ところで映画会で上映されていた映画のことだが、ニュース映画が終わるころには俺も眠けに襲われてしまい、あまえいよく覚えていない。鞍馬天狗の映画だったことはたしかで、新撰組とおぼしき白装束の男たちを相手に、大仰な身振りで問答をしている場面などは覚えている。懐かしい京都の町並みを天狗が疾駆し、明らかに糺の森とわかる森の木陰から頭巾姿でぬっと現れる。
映画は横長のシネスコサイズで、風が強くなると水のスクリーンがひととき崩れ、しゃべっている女優の顔が半分断ち切られたりした。
白黒映画のつもりで見ていたのだが、どういうわけか夕暮れの場面では海面が真っ赤にそまった。「杉作」ともったいぶった声が響き(先に書いたように音響が割れていたため、セリフのほとんどは聴き取ることができなかった)、夕空をバックに天狗が覆面を取ると、あらわれた顔は嵐寛十郎の見慣れたそれとは違っていた。しかし、どこかで見たような顔ではある。いろいろな俳優の若い頃の表情を想像しあてはめてみるが、どれもあてはまらない。思いあたったのは、意外なことにその前のニュース映画で大うつしになった前首相の顔立ちである。額の広さや、秀でた鼻梁の先端に向かって顔中の造作が殺到するような目鼻だちなど見れば見るほど似かよっている。

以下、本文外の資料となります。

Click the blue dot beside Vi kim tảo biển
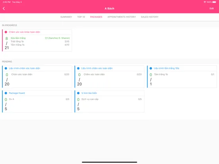The image size is (219, 164). (x=78, y=93)
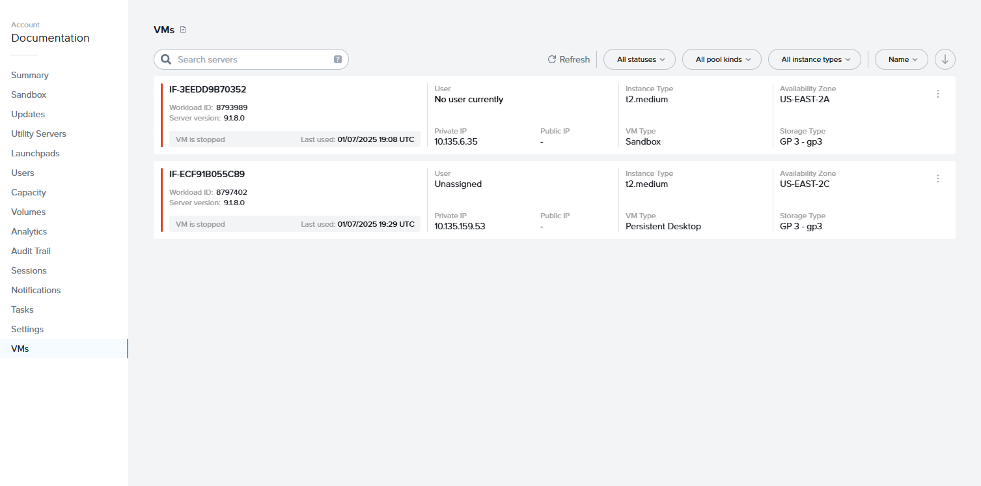Click the Refresh icon

pos(551,59)
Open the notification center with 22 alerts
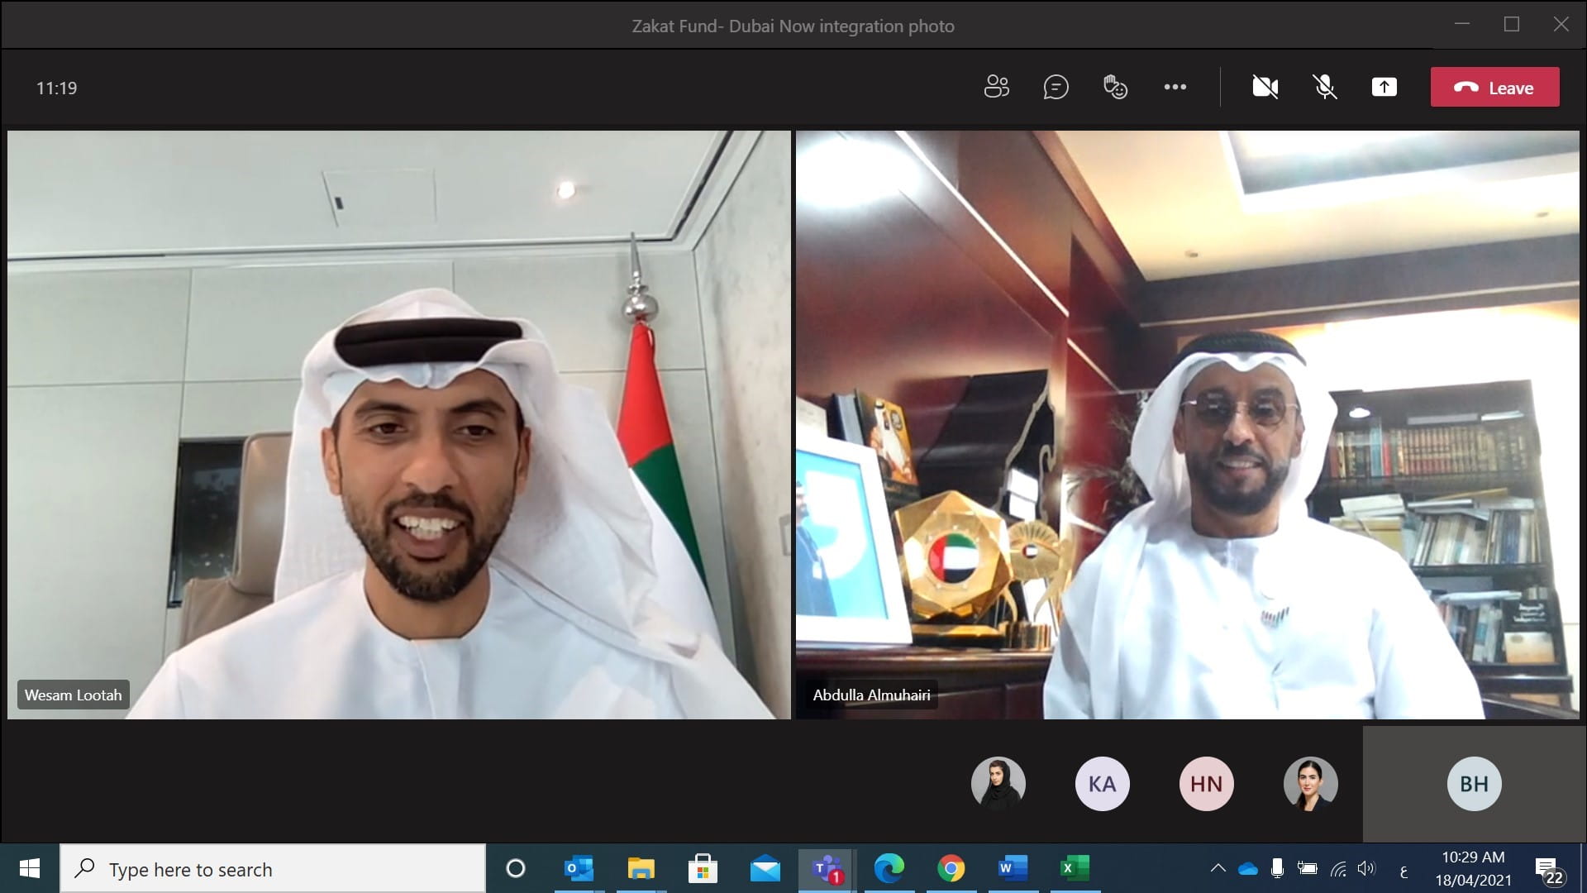Viewport: 1587px width, 893px height. (1548, 870)
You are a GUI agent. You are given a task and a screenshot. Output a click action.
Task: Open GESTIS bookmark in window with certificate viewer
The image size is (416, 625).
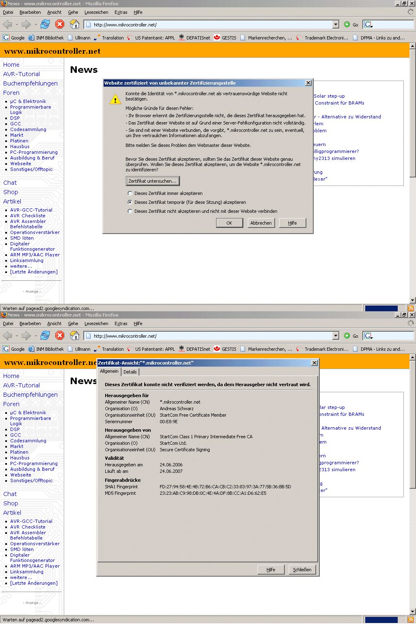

杉作の役は少女が演じており、これなどはよくありそうな趣向だと思われたが、海軍主計を振り出しにずっとエリートコースを歩んできた前首相が映画に出演しているはずはなく、訝しく思われた。また、その天狗と杉作との、ほとんどラブシーンともみまごう交歓のシーンなどもあり、そのあまりの淫らさを見兼ねたのか、上の娘が、俺のわきに身を寄せて座っている妹の手を引いて家のなかへ入ってしまったのも覚えている。
気がつくと、屋根の上に座って映画を見ているのは俺だけになっていた。
音楽がとぎれ、古い映画を上映するときにつきものの蝉しぐれのような音だけをバックに、海の上を白馬が走りさっていく。広い画面の左端から右端へ、幾頭も幾頭も流れるように走っていく。その場面だけがえんえんと続き、そこにエンドタイトルが重なったように覚えているのだが、もはやそこまでいくと、記憶は定かではない。